Ferner: daraus, dass der Leib im lebenden Zustande besteht, kann man allerdings
beweisen, dass jene (die Qualitäten des Selbstes) bestehen, nicht
aber daraus, dass er nicht besteht, daß jene nicht bestehen; denn
es bleibt die Möglichkeit offen, daß, wenn auch dieser Leib einmal
dahinfällt, die Qualitäten des Selbstes durch Eingehen in einen andern
Leib fortbestehen; die Meinung der Gegner verbietet sich somit auch dadurch,
dass sie eine bloße Mutmaßung (samcaya) ist.
Weiter muß man den Gegner fragen, wie er sich denn das Geistige denkt,
wenn er seine Entstehung aus den Elementen annimmt; denn außer den vier
Elementen nehmen ja die Materialisten keine Wesenheit an. Wenn er sagt: das
Geistige ist das Wahrnehmen der Elemente und ihrer Produkte, so sind also jene
seine Objekte, und folglich kann es nicht eine Qualität derselben sein,
indem eine Betätigung gegen das eigene Selbst ein Widerspruch ist. Denn
das Feuer, obgleich es heiß ist, brennt doch nicht sich selbst, und der
Tänzer, so geschickt er auch ist, kann doch nicht auf seine eigene Schulter
steigen. Soll das Geistige eine Qualität der Elemente und ihrer Produkte
sein, so können die Elemente und ihre Produkte nicht Objekt desselben werden.

==*==

**AUFGABEN:**
**A)** Welche zwei Vergleiche führt der Textauszug an, um zu zeigen, dass eine Betätigung gegen das eigene Selbst ein Widerspruch ist?
**B)** Setze den Textauszug über das Geistige und die Elemente nach seinem letzten Satz fort.

**AUSGANGSDATEN:**
==*==

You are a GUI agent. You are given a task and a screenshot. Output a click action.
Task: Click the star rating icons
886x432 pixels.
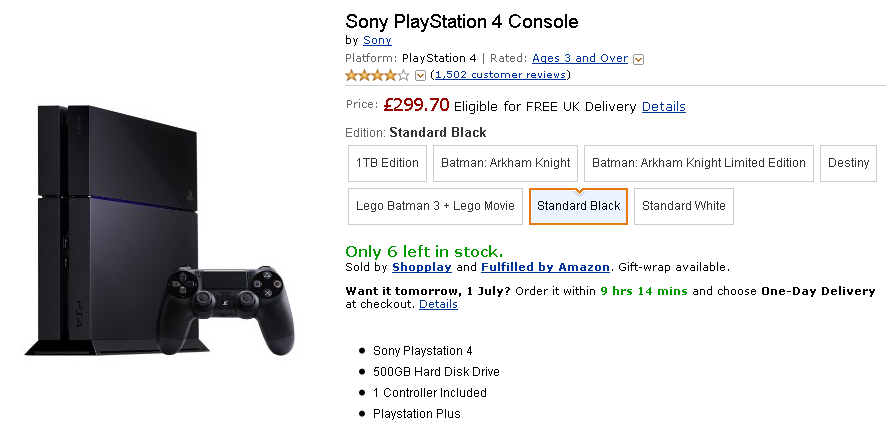coord(377,75)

==*==

**LÖSUNGEN:**
**A)** Das Feuer brennt trotz seiner Hitze nicht sich selbst, und der Tänzer kann trotz seines Geschicks nicht auf seine eigene Schulter steigen.

**B)**
Denn z.B. die Gestalten können nicht die eigene Gestalt oder eine andere
Gestalt zum Objekte haben: während hingegen das Geistige die Elemente und
ihre Produkte, die außerhalb sowohl als die an dem eigenen Selbste befindlichen,
zu Objekten hat. »Mit demselben Rechte« also, mit welchem man die
Realität der alle Elemente und ihre Produkte zum Objekt habenden (und folglich
nicht zu ihnen gehörigen) »Wahrnehmung« annimmt, muss
man auch das Fortbestehen über jene hinaus annehmen. Denn die Eigennatur
der Wahrnehmung ist eben das, was wir die Seele nennen. So folgt die Unabhängigkeit
der Seele vom Leibe und ihre Ewigkeit aus der besondersartigen Natur der Wahrnehmung.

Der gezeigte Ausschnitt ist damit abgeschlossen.